Prompt
What is needed is an exact copy of all the records, written out in full.

Data supplied

━━━━━━━━━━━━━━━━━━━━━━━━━━━━━━

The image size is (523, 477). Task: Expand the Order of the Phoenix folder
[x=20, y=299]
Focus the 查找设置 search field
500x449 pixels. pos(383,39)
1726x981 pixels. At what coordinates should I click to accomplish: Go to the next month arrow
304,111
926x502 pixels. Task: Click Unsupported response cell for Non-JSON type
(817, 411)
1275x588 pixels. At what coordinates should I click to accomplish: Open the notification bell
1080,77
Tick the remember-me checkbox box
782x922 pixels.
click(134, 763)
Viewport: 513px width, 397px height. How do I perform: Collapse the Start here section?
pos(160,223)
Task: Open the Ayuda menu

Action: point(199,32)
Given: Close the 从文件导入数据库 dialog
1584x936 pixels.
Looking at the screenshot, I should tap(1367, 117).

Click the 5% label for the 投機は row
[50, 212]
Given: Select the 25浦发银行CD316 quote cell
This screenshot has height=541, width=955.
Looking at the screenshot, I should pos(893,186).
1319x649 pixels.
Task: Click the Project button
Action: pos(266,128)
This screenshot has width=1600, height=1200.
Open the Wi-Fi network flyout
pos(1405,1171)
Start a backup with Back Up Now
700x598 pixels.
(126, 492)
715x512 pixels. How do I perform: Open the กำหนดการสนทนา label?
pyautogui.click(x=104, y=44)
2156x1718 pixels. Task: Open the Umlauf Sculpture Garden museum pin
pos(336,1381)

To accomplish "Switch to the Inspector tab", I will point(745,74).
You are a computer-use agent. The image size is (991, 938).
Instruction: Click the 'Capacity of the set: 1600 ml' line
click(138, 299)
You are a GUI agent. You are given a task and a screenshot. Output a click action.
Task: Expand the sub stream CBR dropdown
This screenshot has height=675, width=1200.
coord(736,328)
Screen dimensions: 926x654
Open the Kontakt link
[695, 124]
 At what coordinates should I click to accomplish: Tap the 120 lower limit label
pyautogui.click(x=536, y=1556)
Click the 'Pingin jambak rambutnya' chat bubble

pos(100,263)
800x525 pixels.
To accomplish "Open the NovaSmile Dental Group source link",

━━━━━━━━━━━━━━━━━━━━━━━━━━━━━━

Written answer
The image size is (523, 477). Task: Expand the Order of the Phoenix folder
[x=20, y=299]
Focus the 查找设置 search field
500x449 pixels. pos(383,39)
1726x981 pixels. At what coordinates should I click to accomplish: Go to the next month arrow
304,111
926x502 pixels. Task: Click Unsupported response cell for Non-JSON type
(817, 411)
1275x588 pixels. At what coordinates should I click to accomplish: Open the notification bell
1080,77
Tick the remember-me checkbox box
782x922 pixels.
click(134, 763)
Viewport: 513px width, 397px height. How do I perform: Collapse the Start here section?
pos(160,223)
Task: Open the Ayuda menu

Action: point(199,32)
Given: Close the 从文件导入数据库 dialog
1584x936 pixels.
Looking at the screenshot, I should tap(1367, 117).

Click the 5% label for the 投機は row
[50, 212]
Given: Select the 25浦发银行CD316 quote cell
This screenshot has height=541, width=955.
Looking at the screenshot, I should pos(893,186).
1319x649 pixels.
Task: Click the Project button
Action: pos(266,128)
This screenshot has width=1600, height=1200.
Open the Wi-Fi network flyout
pos(1405,1171)
Start a backup with Back Up Now
700x598 pixels.
(126, 492)
715x512 pixels. How do I perform: Open the กำหนดการสนทนา label?
pyautogui.click(x=104, y=44)
2156x1718 pixels. Task: Open the Umlauf Sculpture Garden museum pin
pos(336,1381)

To accomplish "Switch to the Inspector tab", I will point(745,74).
You are a computer-use agent. The image size is (991, 938).
Instruction: Click the 'Capacity of the set: 1600 ml' line
click(138, 299)
You are a GUI agent. You are given a task and a screenshot. Output a click action.
Task: Expand the sub stream CBR dropdown
This screenshot has height=675, width=1200.
coord(736,328)
Screen dimensions: 926x654
Open the Kontakt link
[695, 124]
 At what coordinates should I click to accomplish: Tap the 120 lower limit label
pyautogui.click(x=536, y=1556)
Click the 'Pingin jambak rambutnya' chat bubble

pos(100,263)
800x525 pixels.
To accomplish "Open the NovaSmile Dental Group source link",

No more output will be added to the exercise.